Dr Matthew Ingleby from Queen Mary’s Department of English has paid tribute to acclaimed author Charles Dickens through a special multimedia project.

Dickens in a crisis

The film, Dickens in a Crisis, features an essay written by Dr Ingleby, which is accompanied by images created by illustrator Alex Brenchley. The two modes of communication in the film – text and image – are used in conscious dialogue with one another, setting up moments of gentle friction as well as more explicit illustration.

The film pays homage to the ways in which Charles Dickens engaged with the public, working collaboratively illustrators as well as performing his own texts orally in his public reading tours.

Dr Ingleby argues that reading novels such as Dickens can offer insights into the current crisis. He suggests that Dickens’s form of fiction was born of an age characterised by crisis and distraction, as the current Covid-19 crisis is often seen as today.

In the video, and accompanying essay, Dr Ingleby asserts that Dickens not only wrote novels about different forms of crisis, but the novels themselves were a formal response to his own experience of crisis, written for readers who knew crisis too.

Emergence of multi-plot fiction

1870, the year of Dickens’s death, is also the year that the Education Act was passed. The legislation helped achieve a rapid rise in literacy rates in the latter decades of the nineteenth century. According to Dr Ingleby, Dickens used his writing as a tool for campaigning, covering a number of topical issues, with education being one of his most consistent concerns.
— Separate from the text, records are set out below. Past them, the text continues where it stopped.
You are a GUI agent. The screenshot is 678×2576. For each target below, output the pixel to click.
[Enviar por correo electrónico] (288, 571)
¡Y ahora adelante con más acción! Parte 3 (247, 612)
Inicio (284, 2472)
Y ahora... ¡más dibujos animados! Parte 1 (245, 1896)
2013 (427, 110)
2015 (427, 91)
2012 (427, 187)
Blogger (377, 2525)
Dr Matthew Ingleby, Lecturer in Victorian Literature at Queen Mary said: “Why read Dickens now, in the middle of a crisis, when there are so many other things to do? The form of Dickens’s multi-plot fiction emerged as a response to the crises that characterised his own historical moment, which was when our current idea of crisis was forged.

“Reading complex novels like his is difficult in our culture of distraction, but the crisis-pitch of attention they demand helps readers build resources of engagement that can be redeployed for other tasks, such as participation in democracy.”

More information

Alex Brenchley is a visual artist & cartoonist. His This England cartoon series appears every week in New Statesman magazine.